St Augustine's Grove Park
March 1st, 1992
The Power of the Spoken Word
Ecclesiasticus 27: 4-7
1 Corinthians 15 54-58
Luke 6: 39-45
"in a shaken sieve the rubbish is left behind. So too the defects of a man appear in his talk: a man's words betray what he feels. Do not praise a man before he has spoken since this is the test of men."
Have you ever stopped to think about the power of the spoken word?
If we call someone a strong man we're probably thinking of someone who can lift heavy weights or work for a long time without getting tired.
But a moment's thought shows that this is only one kind of strength, physical strength. A strength to be admired, perhaps, or feared, or put to good use, but only one kind of strength.
But think for a moment how people like Hitler and Saddam Hussein use the spoken word to rule the lives of hundreds of thousands of people. At their command people are willing to go to their death. There's real power for you!
Let me explain how sounds work. A man speaks like I am speaking to you this morning. His voice sets the air vibrating and this in turn causes the whole building to start moving. That is why sound, unlike light can travel round corners and you come hear a fire engine approaching from a side street even though you can't yet see it.
The sound waves are picked up by the ears of those listening and the brain instantly translates it into a message.
Now think about this. Many things that you and I do can be undone if we realise we've made a mistake. If you write a letter to someone and then think better of it you can tear it up and start again and nobody need be any the wiser. If you add up a column of figures and make a mistake you can take a rubber and erase what you have written.
But a word once spoken is indelible. You can't "rub it out". The best you can do is to correct it with a further word. But the faulty word will still have been heard by anyone who was listening.
So words are powerful; words are permanent; but words are one of the things we all create. You may not think of yourself as being a very creative person. That's to say you don't write books, or build houses or make furniture or wedding cakes or whatever.
But every time we speak, you and I are creating something that has never been there in the world before. Everything we say is a new creation whether it is a request "please may I have he biscuit?" or an order "stop wasting time" or a statement "I love you" or "I believe in God" the air begins to move, the room we are in begins to vibrate, people hear us and they at once begin to evaluate our new creation with a view to deciding what their response will be. Mum gives a child a biscuit - or she doesn't. The standing person sits down - or he doesn't. Mary says to John "I love you too" - or she doesn't. God hears those who believe in him.

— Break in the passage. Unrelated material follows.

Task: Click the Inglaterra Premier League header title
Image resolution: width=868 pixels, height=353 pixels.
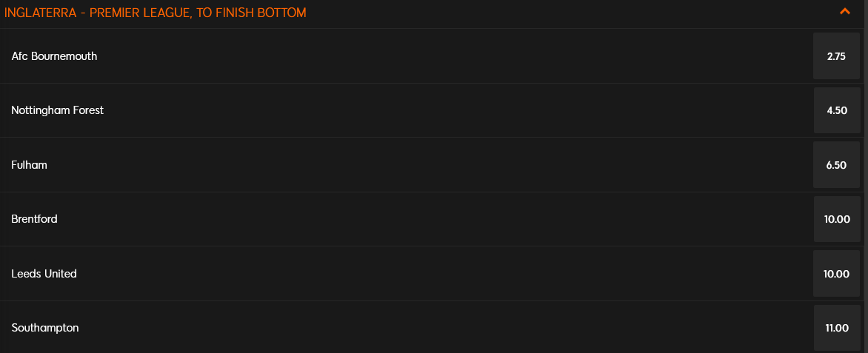Action: coord(155,13)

You see how important the spoken word is? Always new, never unsayable, charged with power. As the lesson said, "the defects of a man appear in his talk: "praise no man before you have heard him speak". "A good tree produces good fruit", said Jesus, "a bad one of rock and brute. The most obvious fruits that you when I produce are our own spoken words.
For the Christian, that involves a heavy burden of responsibility. At home, at work, at play, at Church we are all the time producing the fruit of the spoken word and those who hear us are continuously judging us by what they have had to say.
No use having a pretty face, or fine clothes, or a fast car if our minds shows to be spiteful, mischievous, or untruth full. People will sum us up more accurately by listening to what we say than by any of those other things. It only takes one hasty or ill-considered remark to turn people off us completely, and not only off us, but off everything we believe in. As disciples of Jesus Christ we are also his spokesman and ambassadors in this world. It what we say gives offence to others because it is arrogant, scandalous, or simply untrue we shall have as effectively put a barrier between Jesus Christ and them as if they'd seen us breaking someone else's windows or damaging their garden.
For scandalmongering and gossip do untold damage, especially of they're said behind people's backs. Remember, the spoken word is indelible, it cannot be unsaid; and if the person it is spoken against is not there, it cannot be denied or countered.
But from our personal position it does but damage too. Those who hear us speak ill of others behind their backs may well wonder what sort of things we say about them when they are not present.
We are entering the season of Lent. I do Most strongly advise you to examine the way you use the spoken word.
Like all good things speech can be misused. And like all misuse we can only guess at the harm which in the end it does.
But don't just think of the negative side of these things. Words are creative: the word of praise, the word of encouragement, the word of thanks, the word of comfort, the word of prayer when said at the right time can do as much good as the word of slander can do harm.
Paul reminds us in the second reading that we are working towards an end, a victory which death itself cannot destroy. The final reward that God has in store for those who remain faithful to him his to hear him say to one us those blessed words "well done good and faithful servant, into it into the joy of your master".